Text and item location entries ::

^^^^^^^^^^^^^^^^

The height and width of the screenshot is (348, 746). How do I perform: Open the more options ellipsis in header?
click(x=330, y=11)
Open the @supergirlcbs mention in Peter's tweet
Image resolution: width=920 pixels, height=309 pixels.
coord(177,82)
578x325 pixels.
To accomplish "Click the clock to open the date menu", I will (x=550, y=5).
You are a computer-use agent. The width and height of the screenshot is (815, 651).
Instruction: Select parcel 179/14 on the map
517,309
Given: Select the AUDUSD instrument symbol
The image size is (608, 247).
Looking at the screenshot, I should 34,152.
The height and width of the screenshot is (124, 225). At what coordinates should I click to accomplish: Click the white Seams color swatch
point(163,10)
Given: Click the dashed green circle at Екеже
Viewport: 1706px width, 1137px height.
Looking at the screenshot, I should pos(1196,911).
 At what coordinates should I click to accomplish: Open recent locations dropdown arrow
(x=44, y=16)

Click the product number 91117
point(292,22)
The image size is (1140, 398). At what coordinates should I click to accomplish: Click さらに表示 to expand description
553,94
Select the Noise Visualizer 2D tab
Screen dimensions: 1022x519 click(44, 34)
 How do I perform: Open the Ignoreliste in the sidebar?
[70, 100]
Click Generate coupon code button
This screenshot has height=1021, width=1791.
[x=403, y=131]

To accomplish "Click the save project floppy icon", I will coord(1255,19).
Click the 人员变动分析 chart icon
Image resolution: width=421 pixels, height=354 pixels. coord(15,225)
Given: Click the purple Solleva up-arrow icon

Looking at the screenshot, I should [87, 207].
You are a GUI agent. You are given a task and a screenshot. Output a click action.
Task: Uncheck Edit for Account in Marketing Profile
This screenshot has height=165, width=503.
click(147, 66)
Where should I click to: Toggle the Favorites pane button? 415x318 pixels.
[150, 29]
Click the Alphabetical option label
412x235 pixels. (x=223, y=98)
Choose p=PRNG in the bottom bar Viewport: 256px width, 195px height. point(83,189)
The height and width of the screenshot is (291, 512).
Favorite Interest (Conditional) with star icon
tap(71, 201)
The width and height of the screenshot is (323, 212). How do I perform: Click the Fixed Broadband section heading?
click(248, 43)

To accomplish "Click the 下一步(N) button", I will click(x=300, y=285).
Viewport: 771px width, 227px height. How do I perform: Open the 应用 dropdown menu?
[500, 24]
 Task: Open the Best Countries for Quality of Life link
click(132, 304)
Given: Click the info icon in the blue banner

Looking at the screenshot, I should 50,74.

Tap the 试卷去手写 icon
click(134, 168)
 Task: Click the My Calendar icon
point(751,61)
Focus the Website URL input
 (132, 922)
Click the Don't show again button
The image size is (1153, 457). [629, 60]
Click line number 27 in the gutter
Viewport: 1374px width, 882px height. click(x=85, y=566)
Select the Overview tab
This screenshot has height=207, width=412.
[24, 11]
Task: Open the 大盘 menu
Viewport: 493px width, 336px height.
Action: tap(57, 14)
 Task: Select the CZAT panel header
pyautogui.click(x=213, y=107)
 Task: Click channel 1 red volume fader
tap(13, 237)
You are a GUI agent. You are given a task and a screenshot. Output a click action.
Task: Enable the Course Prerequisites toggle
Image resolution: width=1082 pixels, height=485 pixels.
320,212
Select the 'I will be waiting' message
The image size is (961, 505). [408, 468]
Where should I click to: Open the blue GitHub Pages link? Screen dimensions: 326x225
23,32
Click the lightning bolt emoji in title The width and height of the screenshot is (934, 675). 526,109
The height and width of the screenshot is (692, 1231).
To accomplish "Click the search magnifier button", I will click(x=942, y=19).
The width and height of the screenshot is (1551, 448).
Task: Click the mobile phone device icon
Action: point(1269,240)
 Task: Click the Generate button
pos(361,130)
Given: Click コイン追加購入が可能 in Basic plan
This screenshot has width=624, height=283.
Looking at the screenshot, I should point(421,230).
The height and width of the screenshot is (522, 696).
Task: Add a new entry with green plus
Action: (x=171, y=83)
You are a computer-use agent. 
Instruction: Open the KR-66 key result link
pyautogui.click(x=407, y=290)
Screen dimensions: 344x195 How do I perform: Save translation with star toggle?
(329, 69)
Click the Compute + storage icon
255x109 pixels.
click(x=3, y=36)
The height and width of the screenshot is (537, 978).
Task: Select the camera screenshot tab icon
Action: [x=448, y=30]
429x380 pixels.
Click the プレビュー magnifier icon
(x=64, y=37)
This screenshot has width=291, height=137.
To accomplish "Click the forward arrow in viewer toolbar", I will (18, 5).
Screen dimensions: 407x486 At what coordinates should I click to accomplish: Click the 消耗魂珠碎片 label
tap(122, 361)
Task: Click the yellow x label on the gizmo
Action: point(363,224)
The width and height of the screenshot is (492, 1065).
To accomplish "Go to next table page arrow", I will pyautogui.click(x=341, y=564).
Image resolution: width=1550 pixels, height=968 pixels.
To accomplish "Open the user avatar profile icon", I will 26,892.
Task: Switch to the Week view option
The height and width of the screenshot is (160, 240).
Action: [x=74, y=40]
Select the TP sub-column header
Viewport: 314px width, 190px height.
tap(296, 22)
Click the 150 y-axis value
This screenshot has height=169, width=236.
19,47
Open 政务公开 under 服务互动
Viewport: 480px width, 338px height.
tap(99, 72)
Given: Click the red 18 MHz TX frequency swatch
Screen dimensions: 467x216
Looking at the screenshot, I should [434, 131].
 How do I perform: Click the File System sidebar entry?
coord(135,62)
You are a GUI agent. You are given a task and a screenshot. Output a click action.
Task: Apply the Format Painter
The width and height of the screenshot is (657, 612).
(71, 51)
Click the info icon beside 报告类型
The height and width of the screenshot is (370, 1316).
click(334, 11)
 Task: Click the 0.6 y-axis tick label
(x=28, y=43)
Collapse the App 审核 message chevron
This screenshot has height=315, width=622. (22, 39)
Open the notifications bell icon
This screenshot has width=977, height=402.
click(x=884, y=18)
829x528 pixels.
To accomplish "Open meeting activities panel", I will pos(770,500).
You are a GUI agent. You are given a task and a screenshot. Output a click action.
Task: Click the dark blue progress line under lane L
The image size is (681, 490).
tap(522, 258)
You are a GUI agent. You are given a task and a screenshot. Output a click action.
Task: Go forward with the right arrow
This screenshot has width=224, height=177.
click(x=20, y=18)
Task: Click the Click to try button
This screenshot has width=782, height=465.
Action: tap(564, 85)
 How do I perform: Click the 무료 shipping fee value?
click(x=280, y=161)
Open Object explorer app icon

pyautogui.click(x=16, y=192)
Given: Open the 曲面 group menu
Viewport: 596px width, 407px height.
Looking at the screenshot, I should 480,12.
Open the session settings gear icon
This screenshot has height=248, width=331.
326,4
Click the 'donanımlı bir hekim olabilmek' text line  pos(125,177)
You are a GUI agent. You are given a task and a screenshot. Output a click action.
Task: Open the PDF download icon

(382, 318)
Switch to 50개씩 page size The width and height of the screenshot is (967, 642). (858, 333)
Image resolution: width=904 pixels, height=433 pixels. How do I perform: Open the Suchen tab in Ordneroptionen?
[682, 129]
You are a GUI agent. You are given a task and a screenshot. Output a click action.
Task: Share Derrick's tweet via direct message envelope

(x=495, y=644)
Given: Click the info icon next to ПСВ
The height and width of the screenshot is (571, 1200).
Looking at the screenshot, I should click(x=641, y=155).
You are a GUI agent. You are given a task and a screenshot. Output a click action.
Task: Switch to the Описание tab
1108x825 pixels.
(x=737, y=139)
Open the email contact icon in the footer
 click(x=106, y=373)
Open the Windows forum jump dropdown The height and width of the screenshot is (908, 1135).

^^^^^^^^^^^^^^^^

Given instruction ::
Reproduce every entry above verbatim, line for line, with no changes.

Answer in full ::
The height and width of the screenshot is (348, 746). How do I perform: Open the more options ellipsis in header?
click(x=330, y=11)
Open the @supergirlcbs mention in Peter's tweet
Image resolution: width=920 pixels, height=309 pixels.
coord(177,82)
578x325 pixels.
To accomplish "Click the clock to open the date menu", I will (x=550, y=5).
You are a computer-use agent. The width and height of the screenshot is (815, 651).
Instruction: Select parcel 179/14 on the map
517,309
Given: Select the AUDUSD instrument symbol
The image size is (608, 247).
Looking at the screenshot, I should 34,152.
The height and width of the screenshot is (124, 225). At what coordinates should I click to accomplish: Click the white Seams color swatch
point(163,10)
Given: Click the dashed green circle at Екеже
Viewport: 1706px width, 1137px height.
Looking at the screenshot, I should pos(1196,911).
 At what coordinates should I click to accomplish: Open recent locations dropdown arrow
(x=44, y=16)

Click the product number 91117
point(292,22)
The image size is (1140, 398). At what coordinates should I click to accomplish: Click さらに表示 to expand description
553,94
Select the Noise Visualizer 2D tab
Screen dimensions: 1022x519 click(44, 34)
 How do I perform: Open the Ignoreliste in the sidebar?
[70, 100]
Click Generate coupon code button
This screenshot has height=1021, width=1791.
[x=403, y=131]

To accomplish "Click the save project floppy icon", I will coord(1255,19).
Click the 人员变动分析 chart icon
Image resolution: width=421 pixels, height=354 pixels. coord(15,225)
Given: Click the purple Solleva up-arrow icon

Looking at the screenshot, I should [87, 207].
You are a GUI agent. You are given a task and a screenshot. Output a click action.
Task: Uncheck Edit for Account in Marketing Profile
This screenshot has height=165, width=503.
click(147, 66)
Where should I click to: Toggle the Favorites pane button? 415x318 pixels.
[150, 29]
Click the Alphabetical option label
412x235 pixels. (x=223, y=98)
Choose p=PRNG in the bottom bar Viewport: 256px width, 195px height. point(83,189)
The height and width of the screenshot is (291, 512).
Favorite Interest (Conditional) with star icon
tap(71, 201)
The width and height of the screenshot is (323, 212). How do I perform: Click the Fixed Broadband section heading?
click(248, 43)

To accomplish "Click the 下一步(N) button", I will click(x=300, y=285).
Viewport: 771px width, 227px height. How do I perform: Open the 应用 dropdown menu?
[500, 24]
 Task: Open the Best Countries for Quality of Life link
click(132, 304)
Given: Click the info icon in the blue banner

Looking at the screenshot, I should 50,74.

Tap the 试卷去手写 icon
click(134, 168)
 Task: Click the My Calendar icon
point(751,61)
Focus the Website URL input
 (132, 922)
Click the Don't show again button
The image size is (1153, 457). [629, 60]
Click line number 27 in the gutter
Viewport: 1374px width, 882px height. click(x=85, y=566)
Select the Overview tab
This screenshot has height=207, width=412.
[24, 11]
Task: Open the 大盘 menu
Viewport: 493px width, 336px height.
Action: tap(57, 14)
 Task: Select the CZAT panel header
pyautogui.click(x=213, y=107)
 Task: Click channel 1 red volume fader
tap(13, 237)
You are a GUI agent. You are given a task and a screenshot. Output a click action.
Task: Enable the Course Prerequisites toggle
Image resolution: width=1082 pixels, height=485 pixels.
320,212
Select the 'I will be waiting' message
The image size is (961, 505). [408, 468]
Where should I click to: Open the blue GitHub Pages link? Screen dimensions: 326x225
23,32
Click the lightning bolt emoji in title The width and height of the screenshot is (934, 675). 526,109
The height and width of the screenshot is (692, 1231).
To accomplish "Click the search magnifier button", I will click(x=942, y=19).
The width and height of the screenshot is (1551, 448).
Task: Click the mobile phone device icon
Action: point(1269,240)
 Task: Click the Generate button
pos(361,130)
Given: Click コイン追加購入が可能 in Basic plan
This screenshot has width=624, height=283.
Looking at the screenshot, I should point(421,230).
The height and width of the screenshot is (522, 696).
Task: Add a new entry with green plus
Action: (x=171, y=83)
You are a computer-use agent. 
Instruction: Open the KR-66 key result link
pyautogui.click(x=407, y=290)
Screen dimensions: 344x195 How do I perform: Save translation with star toggle?
(329, 69)
Click the Compute + storage icon
255x109 pixels.
click(x=3, y=36)
The height and width of the screenshot is (537, 978).
Task: Select the camera screenshot tab icon
Action: [x=448, y=30]
429x380 pixels.
Click the プレビュー magnifier icon
(x=64, y=37)
This screenshot has width=291, height=137.
To accomplish "Click the forward arrow in viewer toolbar", I will (18, 5).
Screen dimensions: 407x486 At what coordinates should I click to accomplish: Click the 消耗魂珠碎片 label
tap(122, 361)
Task: Click the yellow x label on the gizmo
Action: point(363,224)
The width and height of the screenshot is (492, 1065).
To accomplish "Go to next table page arrow", I will pyautogui.click(x=341, y=564).
Image resolution: width=1550 pixels, height=968 pixels.
To accomplish "Open the user avatar profile icon", I will 26,892.
Task: Switch to the Week view option
The height and width of the screenshot is (160, 240).
Action: [x=74, y=40]
Select the TP sub-column header
Viewport: 314px width, 190px height.
tap(296, 22)
Click the 150 y-axis value
This screenshot has height=169, width=236.
19,47
Open 政务公开 under 服务互动
Viewport: 480px width, 338px height.
tap(99, 72)
Given: Click the red 18 MHz TX frequency swatch
Screen dimensions: 467x216
Looking at the screenshot, I should [434, 131].
 How do I perform: Click the File System sidebar entry?
coord(135,62)
You are a GUI agent. You are given a task and a screenshot. Output a click action.
Task: Apply the Format Painter
The width and height of the screenshot is (657, 612).
(71, 51)
Click the info icon beside 报告类型
The height and width of the screenshot is (370, 1316).
click(334, 11)
 Task: Click the 0.6 y-axis tick label
(x=28, y=43)
Collapse the App 审核 message chevron
This screenshot has height=315, width=622. (22, 39)
Open the notifications bell icon
This screenshot has width=977, height=402.
click(x=884, y=18)
829x528 pixels.
To accomplish "Open meeting activities panel", I will pos(770,500).
You are a GUI agent. You are given a task and a screenshot. Output a click action.
Task: Click the dark blue progress line under lane L
The image size is (681, 490).
tap(522, 258)
You are a GUI agent. You are given a task and a screenshot. Output a click action.
Task: Go forward with the right arrow
This screenshot has width=224, height=177.
click(x=20, y=18)
Task: Click the Click to try button
This screenshot has width=782, height=465.
Action: tap(564, 85)
 How do I perform: Click the 무료 shipping fee value?
click(x=280, y=161)
Open Object explorer app icon

pyautogui.click(x=16, y=192)
Given: Open the 曲面 group menu
Viewport: 596px width, 407px height.
Looking at the screenshot, I should 480,12.
Open the session settings gear icon
This screenshot has height=248, width=331.
326,4
Click the 'donanımlı bir hekim olabilmek' text line  pos(125,177)
You are a GUI agent. You are given a task and a screenshot. Output a click action.
Task: Open the PDF download icon

(382, 318)
Switch to 50개씩 page size The width and height of the screenshot is (967, 642). (858, 333)
Image resolution: width=904 pixels, height=433 pixels. How do I perform: Open the Suchen tab in Ordneroptionen?
[682, 129]
You are a GUI agent. You are given a task and a screenshot. Output a click action.
Task: Share Derrick's tweet via direct message envelope

(x=495, y=644)
Given: Click the info icon next to ПСВ
The height and width of the screenshot is (571, 1200).
Looking at the screenshot, I should click(x=641, y=155).
You are a GUI agent. You are given a task and a screenshot. Output a click action.
Task: Switch to the Описание tab
1108x825 pixels.
(x=737, y=139)
Open the email contact icon in the footer
 click(x=106, y=373)
Open the Windows forum jump dropdown The height and width of the screenshot is (908, 1135).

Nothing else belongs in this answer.